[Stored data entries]
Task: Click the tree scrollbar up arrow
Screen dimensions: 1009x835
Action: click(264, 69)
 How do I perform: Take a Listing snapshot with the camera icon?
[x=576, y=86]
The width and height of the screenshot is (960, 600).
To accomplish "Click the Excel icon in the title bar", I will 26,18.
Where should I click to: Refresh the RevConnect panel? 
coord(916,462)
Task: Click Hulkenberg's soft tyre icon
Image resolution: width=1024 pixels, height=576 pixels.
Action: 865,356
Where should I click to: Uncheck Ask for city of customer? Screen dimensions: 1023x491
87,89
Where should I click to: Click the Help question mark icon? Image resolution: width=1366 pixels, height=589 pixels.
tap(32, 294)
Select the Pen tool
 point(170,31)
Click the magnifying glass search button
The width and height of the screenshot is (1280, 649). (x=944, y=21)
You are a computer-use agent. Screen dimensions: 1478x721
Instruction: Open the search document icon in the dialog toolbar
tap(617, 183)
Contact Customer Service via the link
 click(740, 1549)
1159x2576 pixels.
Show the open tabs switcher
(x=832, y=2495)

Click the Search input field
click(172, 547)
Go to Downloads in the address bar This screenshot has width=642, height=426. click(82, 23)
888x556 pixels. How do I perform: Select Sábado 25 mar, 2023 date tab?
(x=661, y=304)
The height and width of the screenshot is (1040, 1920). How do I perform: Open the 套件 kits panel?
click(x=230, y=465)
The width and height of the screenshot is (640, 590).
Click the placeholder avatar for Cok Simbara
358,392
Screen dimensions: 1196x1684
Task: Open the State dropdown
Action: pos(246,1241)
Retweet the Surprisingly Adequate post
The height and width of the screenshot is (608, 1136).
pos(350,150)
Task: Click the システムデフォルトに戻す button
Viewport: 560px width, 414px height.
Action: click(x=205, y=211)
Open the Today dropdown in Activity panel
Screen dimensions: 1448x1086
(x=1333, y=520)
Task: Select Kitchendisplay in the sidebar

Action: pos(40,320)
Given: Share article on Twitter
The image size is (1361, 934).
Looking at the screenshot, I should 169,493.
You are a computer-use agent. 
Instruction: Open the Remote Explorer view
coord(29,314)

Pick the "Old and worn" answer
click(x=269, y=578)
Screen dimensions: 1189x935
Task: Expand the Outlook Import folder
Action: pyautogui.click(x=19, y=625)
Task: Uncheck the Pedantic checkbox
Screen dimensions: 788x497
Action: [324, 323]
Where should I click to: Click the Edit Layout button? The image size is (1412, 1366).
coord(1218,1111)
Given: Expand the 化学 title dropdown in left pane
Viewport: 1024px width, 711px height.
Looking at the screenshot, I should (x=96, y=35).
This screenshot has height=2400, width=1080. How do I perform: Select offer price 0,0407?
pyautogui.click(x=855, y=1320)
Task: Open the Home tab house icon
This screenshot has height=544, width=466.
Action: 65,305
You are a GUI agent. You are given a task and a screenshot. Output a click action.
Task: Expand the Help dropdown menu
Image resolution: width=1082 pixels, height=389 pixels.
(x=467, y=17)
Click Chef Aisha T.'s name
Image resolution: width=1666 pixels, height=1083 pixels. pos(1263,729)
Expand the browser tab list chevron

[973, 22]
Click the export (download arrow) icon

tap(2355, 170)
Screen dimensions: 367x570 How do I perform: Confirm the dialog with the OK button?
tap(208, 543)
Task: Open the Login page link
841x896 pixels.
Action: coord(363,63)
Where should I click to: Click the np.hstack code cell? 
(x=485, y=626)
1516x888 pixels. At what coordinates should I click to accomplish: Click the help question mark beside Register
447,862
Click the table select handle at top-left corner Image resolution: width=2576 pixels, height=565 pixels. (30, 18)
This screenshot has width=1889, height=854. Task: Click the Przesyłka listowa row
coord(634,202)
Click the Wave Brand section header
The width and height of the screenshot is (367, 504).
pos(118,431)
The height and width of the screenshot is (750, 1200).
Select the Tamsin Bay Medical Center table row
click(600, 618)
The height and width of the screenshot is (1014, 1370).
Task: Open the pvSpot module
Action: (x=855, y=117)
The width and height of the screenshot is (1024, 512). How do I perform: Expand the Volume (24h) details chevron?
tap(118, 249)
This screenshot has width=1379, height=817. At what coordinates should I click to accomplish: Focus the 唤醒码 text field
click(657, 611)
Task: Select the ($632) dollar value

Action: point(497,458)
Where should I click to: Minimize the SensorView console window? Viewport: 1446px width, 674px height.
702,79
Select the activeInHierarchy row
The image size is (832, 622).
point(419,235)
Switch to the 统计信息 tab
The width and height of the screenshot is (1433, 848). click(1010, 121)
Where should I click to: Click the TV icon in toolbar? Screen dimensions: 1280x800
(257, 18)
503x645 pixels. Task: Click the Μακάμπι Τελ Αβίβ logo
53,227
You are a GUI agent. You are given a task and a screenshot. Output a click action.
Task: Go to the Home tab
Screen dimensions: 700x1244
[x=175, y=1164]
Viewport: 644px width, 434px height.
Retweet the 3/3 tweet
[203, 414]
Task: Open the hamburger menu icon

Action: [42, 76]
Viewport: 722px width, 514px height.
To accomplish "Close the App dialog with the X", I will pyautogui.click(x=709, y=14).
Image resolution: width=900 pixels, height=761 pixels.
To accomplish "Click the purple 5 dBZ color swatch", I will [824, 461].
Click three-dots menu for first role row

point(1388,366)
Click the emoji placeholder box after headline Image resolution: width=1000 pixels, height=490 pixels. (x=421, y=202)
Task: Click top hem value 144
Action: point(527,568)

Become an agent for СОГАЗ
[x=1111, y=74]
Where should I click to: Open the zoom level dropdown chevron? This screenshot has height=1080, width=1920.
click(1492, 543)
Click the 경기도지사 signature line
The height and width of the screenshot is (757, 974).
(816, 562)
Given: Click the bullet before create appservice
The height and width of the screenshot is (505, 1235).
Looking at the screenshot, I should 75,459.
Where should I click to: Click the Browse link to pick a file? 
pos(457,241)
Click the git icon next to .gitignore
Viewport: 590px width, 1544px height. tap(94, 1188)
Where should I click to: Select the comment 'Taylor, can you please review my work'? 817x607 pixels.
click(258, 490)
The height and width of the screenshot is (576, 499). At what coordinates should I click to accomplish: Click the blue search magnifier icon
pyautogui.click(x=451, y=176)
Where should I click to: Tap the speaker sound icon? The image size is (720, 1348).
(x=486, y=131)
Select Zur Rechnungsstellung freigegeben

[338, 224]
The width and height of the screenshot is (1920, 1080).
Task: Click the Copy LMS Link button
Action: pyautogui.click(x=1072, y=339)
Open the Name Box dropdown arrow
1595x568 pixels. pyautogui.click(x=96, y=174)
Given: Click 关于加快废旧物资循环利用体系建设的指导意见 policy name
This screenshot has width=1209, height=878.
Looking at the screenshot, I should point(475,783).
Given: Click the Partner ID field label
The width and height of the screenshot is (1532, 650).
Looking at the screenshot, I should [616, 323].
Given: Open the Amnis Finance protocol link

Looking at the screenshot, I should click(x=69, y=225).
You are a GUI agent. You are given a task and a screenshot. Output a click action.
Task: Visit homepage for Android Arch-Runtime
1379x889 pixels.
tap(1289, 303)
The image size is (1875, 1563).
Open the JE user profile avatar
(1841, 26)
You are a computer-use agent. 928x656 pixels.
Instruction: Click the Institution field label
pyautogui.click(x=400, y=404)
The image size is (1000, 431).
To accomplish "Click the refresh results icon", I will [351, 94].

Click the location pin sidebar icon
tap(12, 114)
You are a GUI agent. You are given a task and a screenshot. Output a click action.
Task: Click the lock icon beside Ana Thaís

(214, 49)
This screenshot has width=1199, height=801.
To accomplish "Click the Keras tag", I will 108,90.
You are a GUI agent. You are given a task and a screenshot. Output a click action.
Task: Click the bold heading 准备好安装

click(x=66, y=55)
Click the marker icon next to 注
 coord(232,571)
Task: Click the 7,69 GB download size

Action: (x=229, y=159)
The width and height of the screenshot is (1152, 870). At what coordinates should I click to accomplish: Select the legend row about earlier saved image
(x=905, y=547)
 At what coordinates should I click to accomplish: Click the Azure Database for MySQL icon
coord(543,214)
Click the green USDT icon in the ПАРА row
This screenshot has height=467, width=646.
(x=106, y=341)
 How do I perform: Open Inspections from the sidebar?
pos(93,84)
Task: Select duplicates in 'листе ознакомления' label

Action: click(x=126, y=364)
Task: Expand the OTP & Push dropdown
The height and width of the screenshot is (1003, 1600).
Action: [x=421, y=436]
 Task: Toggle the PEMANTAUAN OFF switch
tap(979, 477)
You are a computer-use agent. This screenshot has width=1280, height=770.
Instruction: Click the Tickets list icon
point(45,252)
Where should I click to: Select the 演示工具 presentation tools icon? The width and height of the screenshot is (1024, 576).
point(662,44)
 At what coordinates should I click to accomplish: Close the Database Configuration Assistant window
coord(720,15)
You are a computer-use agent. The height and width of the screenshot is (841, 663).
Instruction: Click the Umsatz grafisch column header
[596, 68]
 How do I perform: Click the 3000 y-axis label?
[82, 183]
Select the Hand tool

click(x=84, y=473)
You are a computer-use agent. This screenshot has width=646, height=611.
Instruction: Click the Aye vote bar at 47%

§ TASK BRIEF:
What is needed is an exact copy of the lines above, from the one containing "1516x888 pixels. At" through the one containing "Click the table", with nothing added.

§ EXERCISE SOLUTION:
1516x888 pixels. At what coordinates should I click to accomplish: Click the help question mark beside Register
447,862
Click the table select handle at top-left corner Image resolution: width=2576 pixels, height=565 pixels. (30, 18)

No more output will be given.